TASK GOAL:
From the line that contains "Chất tạo bọt (88, 105)" down to the last line of the data below, transcribe every line exactly.

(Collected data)
---

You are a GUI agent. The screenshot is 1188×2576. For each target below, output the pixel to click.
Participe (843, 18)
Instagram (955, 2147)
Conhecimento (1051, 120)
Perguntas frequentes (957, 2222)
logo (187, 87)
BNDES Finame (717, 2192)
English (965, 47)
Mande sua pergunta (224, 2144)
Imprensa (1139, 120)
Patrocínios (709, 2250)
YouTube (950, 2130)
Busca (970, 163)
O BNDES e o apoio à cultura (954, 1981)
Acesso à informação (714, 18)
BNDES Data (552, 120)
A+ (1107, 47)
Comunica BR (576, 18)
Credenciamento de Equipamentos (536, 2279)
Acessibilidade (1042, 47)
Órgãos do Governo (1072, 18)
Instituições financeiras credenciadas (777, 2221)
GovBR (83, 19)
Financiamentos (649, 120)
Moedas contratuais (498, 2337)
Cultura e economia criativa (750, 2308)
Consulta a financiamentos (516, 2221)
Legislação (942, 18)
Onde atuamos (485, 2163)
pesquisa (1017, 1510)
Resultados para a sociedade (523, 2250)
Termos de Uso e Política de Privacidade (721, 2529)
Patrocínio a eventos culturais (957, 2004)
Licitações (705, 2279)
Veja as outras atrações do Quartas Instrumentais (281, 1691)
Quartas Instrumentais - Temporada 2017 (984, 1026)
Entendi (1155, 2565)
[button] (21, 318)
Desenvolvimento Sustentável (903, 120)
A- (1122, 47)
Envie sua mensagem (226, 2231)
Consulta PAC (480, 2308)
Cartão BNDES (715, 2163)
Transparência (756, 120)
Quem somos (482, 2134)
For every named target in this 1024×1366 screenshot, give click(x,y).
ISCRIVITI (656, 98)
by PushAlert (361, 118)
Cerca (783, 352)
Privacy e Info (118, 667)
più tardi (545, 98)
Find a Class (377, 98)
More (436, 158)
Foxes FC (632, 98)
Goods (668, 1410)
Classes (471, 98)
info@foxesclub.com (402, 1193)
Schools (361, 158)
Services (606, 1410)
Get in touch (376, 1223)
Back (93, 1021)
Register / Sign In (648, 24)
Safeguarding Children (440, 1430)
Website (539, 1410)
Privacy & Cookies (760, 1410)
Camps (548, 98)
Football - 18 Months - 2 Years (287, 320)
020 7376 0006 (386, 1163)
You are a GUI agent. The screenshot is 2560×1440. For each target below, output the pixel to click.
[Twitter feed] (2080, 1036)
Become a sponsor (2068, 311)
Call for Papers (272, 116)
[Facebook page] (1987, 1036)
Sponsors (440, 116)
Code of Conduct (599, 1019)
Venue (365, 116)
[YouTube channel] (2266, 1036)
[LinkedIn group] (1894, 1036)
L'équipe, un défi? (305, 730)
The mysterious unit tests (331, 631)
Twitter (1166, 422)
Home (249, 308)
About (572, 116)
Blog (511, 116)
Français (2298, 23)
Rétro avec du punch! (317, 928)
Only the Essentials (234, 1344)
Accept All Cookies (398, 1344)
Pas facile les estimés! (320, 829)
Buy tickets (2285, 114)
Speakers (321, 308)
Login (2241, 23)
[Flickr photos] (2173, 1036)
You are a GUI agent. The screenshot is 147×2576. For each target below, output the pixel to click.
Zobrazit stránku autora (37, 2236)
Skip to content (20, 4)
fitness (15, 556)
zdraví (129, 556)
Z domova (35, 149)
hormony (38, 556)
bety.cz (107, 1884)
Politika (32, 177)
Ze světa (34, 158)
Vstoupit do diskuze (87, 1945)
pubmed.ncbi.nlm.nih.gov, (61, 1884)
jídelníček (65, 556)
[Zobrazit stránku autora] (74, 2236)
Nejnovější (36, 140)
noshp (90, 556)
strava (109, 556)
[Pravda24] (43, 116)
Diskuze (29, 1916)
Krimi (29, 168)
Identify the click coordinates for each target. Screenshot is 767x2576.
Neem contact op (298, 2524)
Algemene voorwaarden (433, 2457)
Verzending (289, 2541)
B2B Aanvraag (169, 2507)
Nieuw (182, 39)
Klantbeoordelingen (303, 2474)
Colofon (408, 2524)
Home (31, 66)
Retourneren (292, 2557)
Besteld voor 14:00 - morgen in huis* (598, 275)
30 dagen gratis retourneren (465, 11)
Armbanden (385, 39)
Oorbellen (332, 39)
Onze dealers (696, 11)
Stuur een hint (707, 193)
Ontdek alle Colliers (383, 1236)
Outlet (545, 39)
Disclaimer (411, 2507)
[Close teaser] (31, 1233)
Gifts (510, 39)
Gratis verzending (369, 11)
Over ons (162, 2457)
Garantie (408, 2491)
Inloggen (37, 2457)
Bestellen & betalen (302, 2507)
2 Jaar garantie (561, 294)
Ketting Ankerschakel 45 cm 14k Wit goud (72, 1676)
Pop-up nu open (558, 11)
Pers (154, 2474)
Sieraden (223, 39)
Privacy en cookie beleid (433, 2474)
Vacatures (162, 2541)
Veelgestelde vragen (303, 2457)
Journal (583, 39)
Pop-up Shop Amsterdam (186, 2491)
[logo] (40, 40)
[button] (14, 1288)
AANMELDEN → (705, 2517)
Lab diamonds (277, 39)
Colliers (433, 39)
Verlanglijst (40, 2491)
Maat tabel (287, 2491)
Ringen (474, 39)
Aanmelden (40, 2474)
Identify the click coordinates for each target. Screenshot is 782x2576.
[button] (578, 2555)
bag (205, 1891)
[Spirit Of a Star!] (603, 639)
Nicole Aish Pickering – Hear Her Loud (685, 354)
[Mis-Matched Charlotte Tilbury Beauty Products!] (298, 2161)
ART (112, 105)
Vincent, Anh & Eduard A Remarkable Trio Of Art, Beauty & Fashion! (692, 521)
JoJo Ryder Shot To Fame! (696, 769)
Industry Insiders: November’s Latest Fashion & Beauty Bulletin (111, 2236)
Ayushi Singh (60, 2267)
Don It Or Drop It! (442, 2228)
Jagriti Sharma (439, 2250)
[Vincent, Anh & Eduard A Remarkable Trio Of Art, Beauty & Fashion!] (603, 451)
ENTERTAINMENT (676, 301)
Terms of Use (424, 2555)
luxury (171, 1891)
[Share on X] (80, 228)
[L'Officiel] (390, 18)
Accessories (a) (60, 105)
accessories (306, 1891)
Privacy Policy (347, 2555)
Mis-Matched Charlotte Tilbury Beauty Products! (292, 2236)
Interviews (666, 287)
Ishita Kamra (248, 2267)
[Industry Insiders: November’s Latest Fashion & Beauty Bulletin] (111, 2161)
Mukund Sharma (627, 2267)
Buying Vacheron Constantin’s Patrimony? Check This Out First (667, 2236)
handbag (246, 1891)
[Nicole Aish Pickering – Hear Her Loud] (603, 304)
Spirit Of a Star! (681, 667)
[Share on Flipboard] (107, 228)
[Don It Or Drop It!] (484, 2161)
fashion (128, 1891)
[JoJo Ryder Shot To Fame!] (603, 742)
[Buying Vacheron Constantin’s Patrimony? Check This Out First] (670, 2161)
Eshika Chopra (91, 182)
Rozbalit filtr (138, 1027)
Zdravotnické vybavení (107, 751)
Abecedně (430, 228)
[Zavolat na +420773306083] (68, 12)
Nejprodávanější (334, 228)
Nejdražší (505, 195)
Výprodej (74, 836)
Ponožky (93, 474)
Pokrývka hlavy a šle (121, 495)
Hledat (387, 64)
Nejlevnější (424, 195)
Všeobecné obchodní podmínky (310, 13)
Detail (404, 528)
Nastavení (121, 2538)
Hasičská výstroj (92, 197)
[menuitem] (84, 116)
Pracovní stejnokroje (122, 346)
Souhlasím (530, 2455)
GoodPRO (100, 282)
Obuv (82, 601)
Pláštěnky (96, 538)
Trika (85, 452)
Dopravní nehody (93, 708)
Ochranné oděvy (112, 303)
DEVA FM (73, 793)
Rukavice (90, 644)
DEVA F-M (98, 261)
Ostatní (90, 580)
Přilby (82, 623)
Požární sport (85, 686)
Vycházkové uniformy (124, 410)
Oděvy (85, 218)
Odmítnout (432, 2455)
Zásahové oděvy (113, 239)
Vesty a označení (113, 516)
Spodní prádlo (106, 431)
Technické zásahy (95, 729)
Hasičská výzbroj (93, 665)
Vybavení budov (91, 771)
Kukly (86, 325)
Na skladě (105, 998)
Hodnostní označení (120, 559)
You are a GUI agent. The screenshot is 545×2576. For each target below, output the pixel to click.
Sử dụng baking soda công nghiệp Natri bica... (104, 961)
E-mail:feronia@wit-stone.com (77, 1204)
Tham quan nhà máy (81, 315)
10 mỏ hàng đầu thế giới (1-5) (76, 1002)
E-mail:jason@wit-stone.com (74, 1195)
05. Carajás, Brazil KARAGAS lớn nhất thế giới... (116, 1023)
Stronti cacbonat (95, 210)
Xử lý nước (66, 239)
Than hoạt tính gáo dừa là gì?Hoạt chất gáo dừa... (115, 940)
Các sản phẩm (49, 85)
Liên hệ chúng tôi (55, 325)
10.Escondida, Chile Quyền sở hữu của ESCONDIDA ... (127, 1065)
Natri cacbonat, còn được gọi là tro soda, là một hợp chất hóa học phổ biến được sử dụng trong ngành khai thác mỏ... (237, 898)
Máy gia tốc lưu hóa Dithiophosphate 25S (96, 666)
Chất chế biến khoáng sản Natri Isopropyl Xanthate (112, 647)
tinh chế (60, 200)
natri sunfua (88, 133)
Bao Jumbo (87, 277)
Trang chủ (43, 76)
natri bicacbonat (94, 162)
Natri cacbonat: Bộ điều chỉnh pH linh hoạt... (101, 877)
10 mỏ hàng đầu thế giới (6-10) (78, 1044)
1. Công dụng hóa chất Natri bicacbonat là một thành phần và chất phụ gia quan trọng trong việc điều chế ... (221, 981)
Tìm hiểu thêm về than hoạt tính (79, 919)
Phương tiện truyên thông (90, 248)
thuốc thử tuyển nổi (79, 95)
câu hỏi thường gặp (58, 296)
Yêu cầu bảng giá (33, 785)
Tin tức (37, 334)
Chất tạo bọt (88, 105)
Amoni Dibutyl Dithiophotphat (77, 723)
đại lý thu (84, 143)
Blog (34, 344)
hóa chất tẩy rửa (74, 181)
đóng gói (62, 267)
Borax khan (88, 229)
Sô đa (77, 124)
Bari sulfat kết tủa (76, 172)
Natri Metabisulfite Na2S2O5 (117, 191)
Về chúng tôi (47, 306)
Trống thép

---

SOLUTION FOR THIS EXERCISE:
Chất tạo bọt (88, 105)
Amoni Dibutyl Dithiophotphat (77, 723)
đại lý thu (84, 143)
Blog (34, 344)
hóa chất tẩy rửa (74, 181)
đóng gói (62, 267)
Borax khan (88, 229)
Sô đa (77, 124)
Bari sulfat kết tủa (76, 172)
Natri Metabisulfite Na2S2O5 (117, 191)
Về chúng tôi (47, 306)
Trống thép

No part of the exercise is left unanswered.